* [TASKS AND EXERCISES]:
1. According to the career summary, who preceded this person as President of the 76th UN General Assembly?
2. Copy from the career summary the part that begins with the words "President of the Maldivian" and ends with "Democratic Party (2013–present)".

* [EXCERPT TO READ]:

########

President of the 76th UN General Assembly
- In office 14 September 2021 – 13 September 2022
- Preceded by: Volkan Bozkır
- Succeeded by: Csaba Kőrösi

Minister of Foreign Affairs
- In office 17 November 2018 – 17 November 2023
- President: Ibrahim Mohamed Solih
- Preceded by: Mohamed Asim
- Succeeded by: Moosa Zameer
- In office 23 August 2007 – 11 November 2008
- President: Maumoon Abdul Gayoom
- Preceded by: Ahmed Shaheed
- Succeeded by: Ahmed Shaheed

16th Speaker of the People's Majlis
- In office 28 May 2009 – 28 May 2014
- President: Mohamed Nasheed Mohamed Waheed Hassan Abdulla Yameen
- Preceded by: Mohamed Shihab
- Succeeded by: Abdulla Maseeh Mohamed

Member of the People's Majlis
- In office 28 May 2014 – 14 November 2018
- Preceded by: Constituency established
- Constituency: Henveiru Uthuru
- In office 28 May 2009 – 28 May 2014
- Succeeded by: Moosa Nizar Ibrahim
- Constituency: Keyodhoo

President of the Maldivian Democratic Party
- In office 20 February 2024 – 14 August 2026
- Preceded by: Ibrahim Mohamed Solih

Personal details
- Born: 26 May 1962 (age 64) Malé, Maldive Islands
- Party: Maldivian Democratic Party (2013–present)

########

(Dataset entries)
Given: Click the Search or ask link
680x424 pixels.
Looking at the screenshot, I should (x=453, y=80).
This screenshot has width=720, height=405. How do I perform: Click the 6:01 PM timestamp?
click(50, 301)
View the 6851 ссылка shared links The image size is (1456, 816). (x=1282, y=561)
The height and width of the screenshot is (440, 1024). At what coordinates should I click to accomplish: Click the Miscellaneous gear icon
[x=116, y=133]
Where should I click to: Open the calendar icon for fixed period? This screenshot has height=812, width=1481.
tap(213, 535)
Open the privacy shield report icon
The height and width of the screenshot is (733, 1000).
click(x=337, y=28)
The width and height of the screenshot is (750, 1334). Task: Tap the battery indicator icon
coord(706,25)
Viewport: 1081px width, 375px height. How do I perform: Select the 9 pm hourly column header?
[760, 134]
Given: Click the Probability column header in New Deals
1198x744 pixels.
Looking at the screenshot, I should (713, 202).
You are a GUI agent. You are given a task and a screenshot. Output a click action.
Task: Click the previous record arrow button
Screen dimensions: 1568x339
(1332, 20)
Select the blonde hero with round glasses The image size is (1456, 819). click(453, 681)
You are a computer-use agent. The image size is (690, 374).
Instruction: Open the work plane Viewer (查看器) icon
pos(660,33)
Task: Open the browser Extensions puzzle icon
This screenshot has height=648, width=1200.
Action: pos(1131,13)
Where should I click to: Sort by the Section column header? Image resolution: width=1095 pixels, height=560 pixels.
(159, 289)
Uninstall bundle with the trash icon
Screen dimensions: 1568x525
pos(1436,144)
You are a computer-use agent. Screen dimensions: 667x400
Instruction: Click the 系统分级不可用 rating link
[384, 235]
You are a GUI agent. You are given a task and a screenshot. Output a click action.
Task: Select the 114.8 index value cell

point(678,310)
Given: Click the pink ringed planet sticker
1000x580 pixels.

########

* [RESULTS IN ORDER]:
1. Volkan Bozkır

2.
President of the Maldivian Democratic Party
- In office 20 February 2024 – 14 August 2026
- Preceded by: Ibrahim Mohamed Solih

Personal details
- Born: 26 May 1962 (age 64) Malé, Maldive Islands
- Party: Maldivian Democratic Party (2013–present)